ActiveAdminPrism.configure do |config|
  config. = -> { image_tag "my_logo.svg", height: 40 }
  config. = "My Company Admin"
  config. = "Internal operations console"
end

login_logo/login_app_name/login_tagline each accept a String, Proc (instance_exec'd in the view — image_tag/prism_icon are both available), or Symbol (a method name) — the same convention ActiveAdmin itself uses for config.footer. Turn the whole thing off with config.login_page = false to keep ActiveAdmin's original plain login box. See INTEGRATION.md for the Gemfile-ordering note behind how this view override works.

Error pages (404/500)

rails g active_admin_prism:error_pages

Copies Prism-styled public/404.html and public/500.html into your app. This one is a separate, explicit step (not part of install, and not config-driven) because static exception pages are read straight off disk by Rails — there's no engine hook to override them automatically, and a host's existing public/404.html/500.html are usually already customized, so silently touching them on every install run would be surprising.
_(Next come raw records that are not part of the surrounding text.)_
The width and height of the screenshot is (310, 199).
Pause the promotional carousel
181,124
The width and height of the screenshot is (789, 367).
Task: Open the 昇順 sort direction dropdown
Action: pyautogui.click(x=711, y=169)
The generator prompts before overwriting either file. Once copied, they're plain static HTML/CSS with no Ruby behind them — edit them directly for further changes.

Customizing colors

The shipped prism.css is compiled from Sass variables (see scss-src/_variables.scss in this gem's source) such as $prism-color-primary, $prism-bg-page, $prism-sidebar-width. To use your own palette, fork the SCSS source, adjust the variables, and run bin/build-css to produce your own prism.css — see CONTRIBUTING below.

ActiveAdmin's own default colors

Prism reskins ActiveAdmin's existing markup with CSS, but a few things ActiveAdmin renders itself — the jQuery UI batch-actions confirm dialog, the dropdown menu popup, any custom page you write with panel/section-background — are built from ActiveAdmin's own Sass variables (active_admin/mixins/_variables.scss and _gradients.scss), not from anything a precompiled CSS file can reach into.

Rather than chase every individual AA component that might leak its default gray through, the gem ships variable_overrides.scss — Prism's values for every one of those variables. Since they're all declared !default in the activeadmin gem, @import-ing this file before @import "active_admin/mixins" in your active_admin.scss means everything ActiveAdmin generates from that point on inherits Prism's palette as its baseline instead of gray:

// app/assets/stylesheets/active_admin.scss
@import "active_admin_prism/variable_overrides";
@import "active_admin/mixins";
@import "active_admin/base";

The install generator adds this line for you automatically if this file exists in your app. Every variable in variable_overrides.scss is itself !default, so you can customize further — set your own value (including $sidebar-width, which it widens from AA's default 270px to 320px to fit a "select + input" filter row comfortably) before that @import and it wins.

This only works inside your own app's Sass compilation (where active_admin/mixins is actually @import-ed) — it's a one-time addition to your app, not something a precompiled CSS file can do on your behalf.

Development

bin/build-css        # compiles + minifies scss-src/*.scss -> app/assets/stylesheets/active_admin_prism/prism.css
bin/build-js         # minifies js-src/prism.js -> app/assets/javascripts/active_admin_prism/prism.js
bundle install
bundle exec rspec    # or: rake

Never hand-edit the committed prism.css/prism.js — edit scss-src/*.scss/js-src/prism.js and rebuild. Both committed assets are shipped pre-minified (not just for Sprockets hosts, who'd normally re-minify on their own assets:precompile anyway, but for Propshaft hosts too, since Propshaft has no built-in minification step at all) — all the documentation comments explaining the theme's various CSS-specificity fixes etc. live in the scss-src/js-src sources, not the compiled output.

The test suite boots a minimal Rails + ActiveAdmin + Devise app (spec/dummy) and exercises the gem against real HTTP requests — no mocking of ActiveAdmin/Arbre internals. See spec/rails_helper.rb for how it's wired up.